Regia: Alessandro Haber
Soggetto tratto dalla commedia teatrale di Vittorio Franceschi
Sceneggiatura di Vittorio Franceschi con la collaborazione di A. Haber
Interpreti: Alessandro Haber, Vittorio Franceschi e Monica Scattini
Direttore della Fotografia: Italo Petriccione a.i.c.

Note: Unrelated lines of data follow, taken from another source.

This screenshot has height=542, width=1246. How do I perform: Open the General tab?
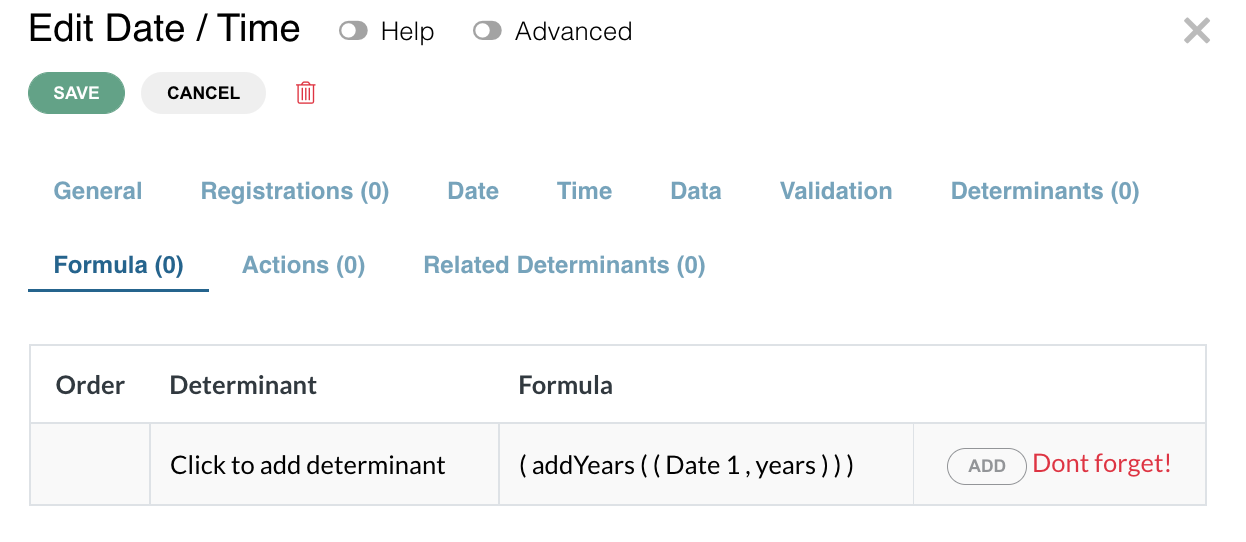click(x=98, y=191)
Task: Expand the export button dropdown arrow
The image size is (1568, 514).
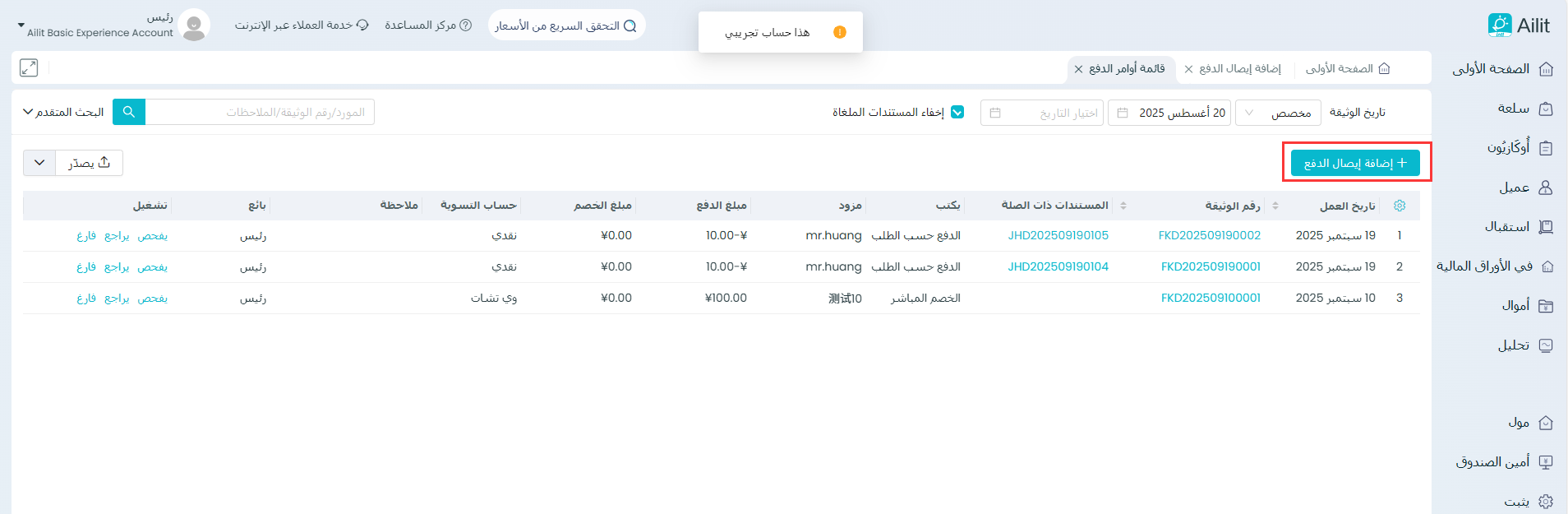Action: point(39,163)
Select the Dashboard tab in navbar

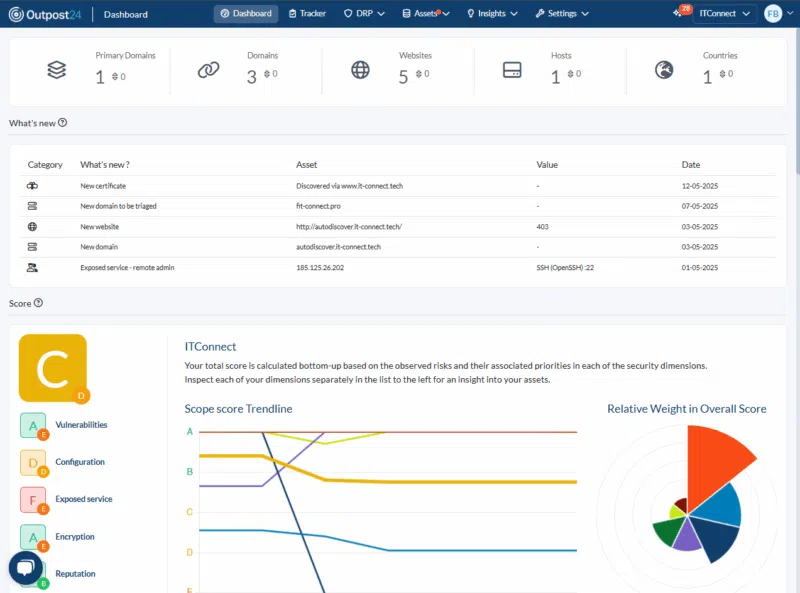tap(246, 14)
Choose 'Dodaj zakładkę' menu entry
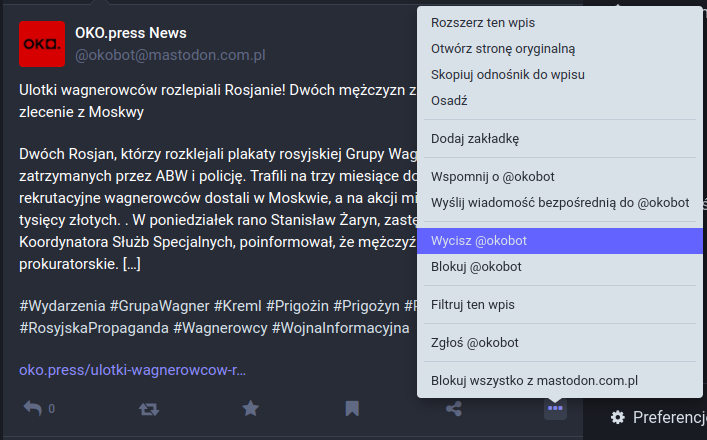Screen dimensions: 707x440 coord(475,138)
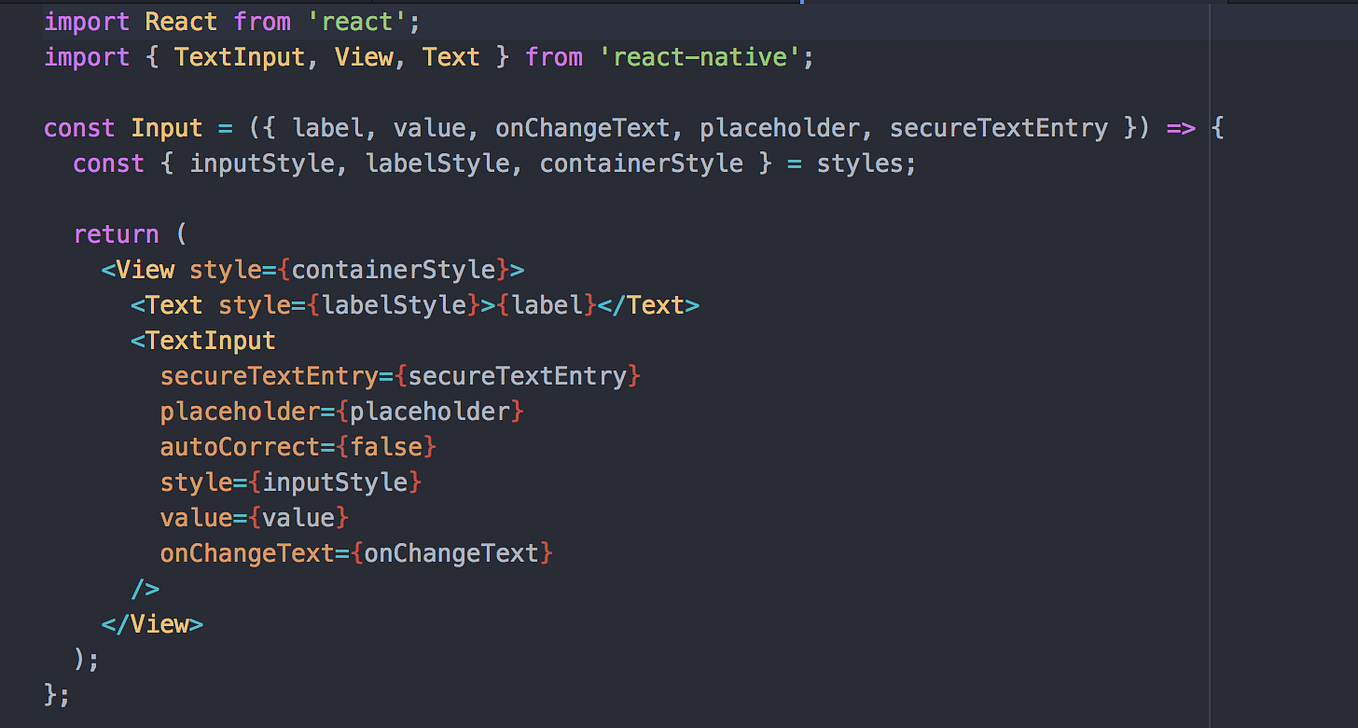Click the blue scrollbar indicator at the top
This screenshot has height=728, width=1358.
pos(802,4)
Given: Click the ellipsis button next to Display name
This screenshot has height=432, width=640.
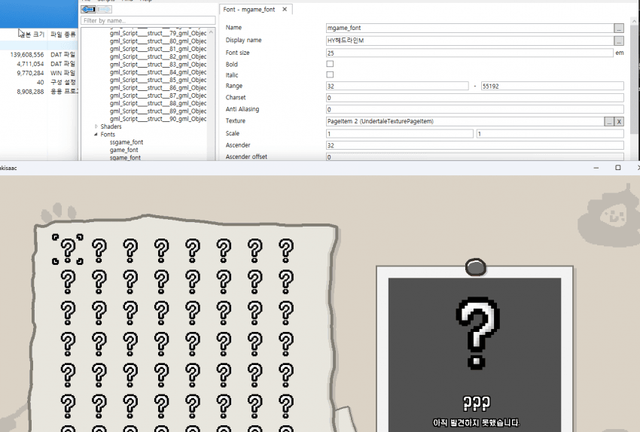Looking at the screenshot, I should [x=619, y=39].

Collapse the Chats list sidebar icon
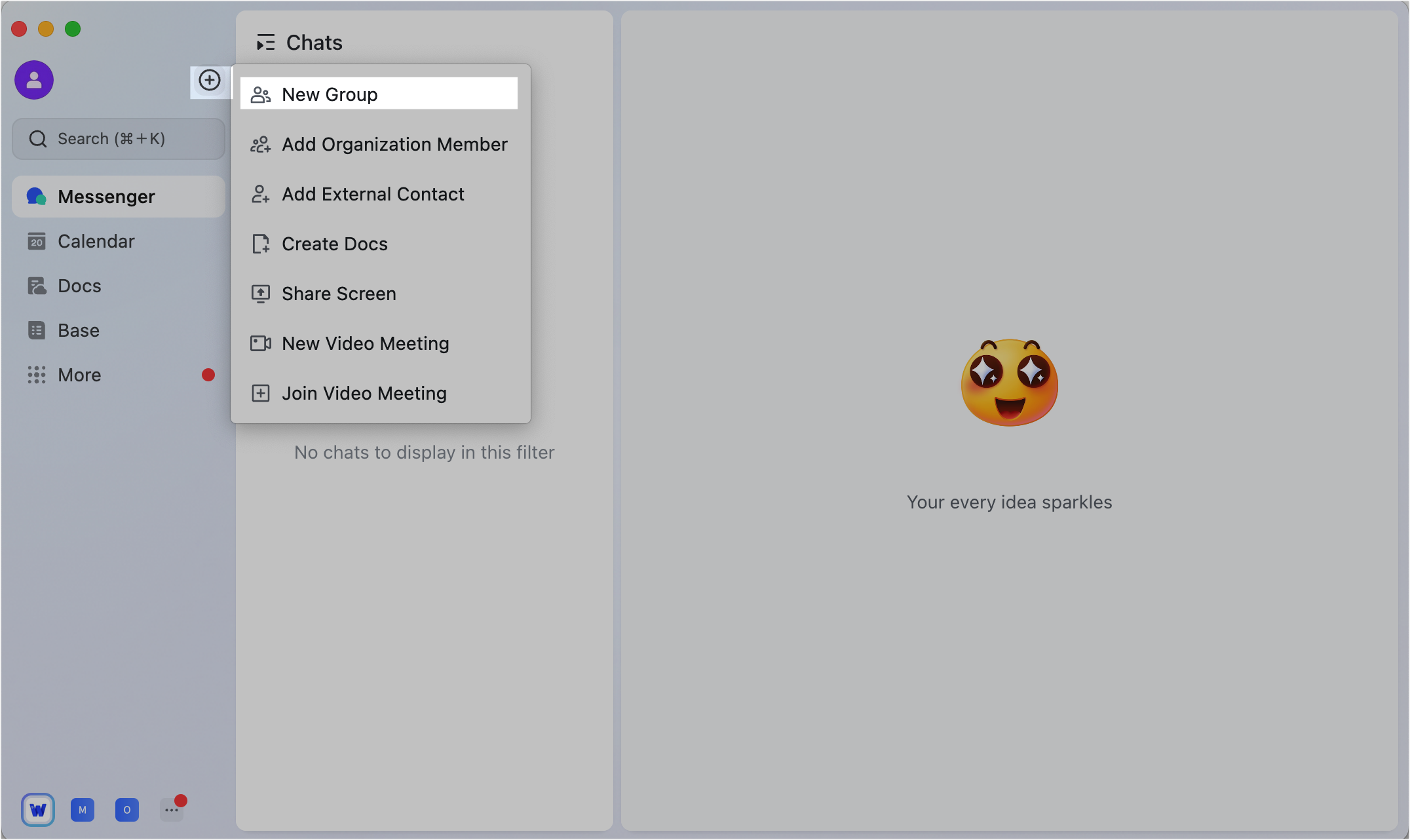point(265,43)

Musica originale: Giuseppe Fulcheri
Scenografia: Renato Lori
Montaggio: Osvaldo Bargero


Undici anni fa, proprio il giorno delle nozze, Antonio ha perso la fidanzata in un incidente d’auto. Alla guida c’era il fratello Valerio, che la stava accompagnando in chiesa per la cerimonia. Per l’emozione e il dolore Antonio ha una regressione infantile e da quel momento costringe il fratello, che pur professandosi innocente si porta dentro un oscuro senso di colpa, a travestirsi da padre, da madre e fidanzata (con tanto di abito nuziale) in un gioco crudele del quale Valerio è vittima mentre Antonio riscopre in quel modo il linguaggio, la fantasia, la tenerezza e il bisogno d’amore e con essi anche la crudeltà inconsapevole dell’infanzia.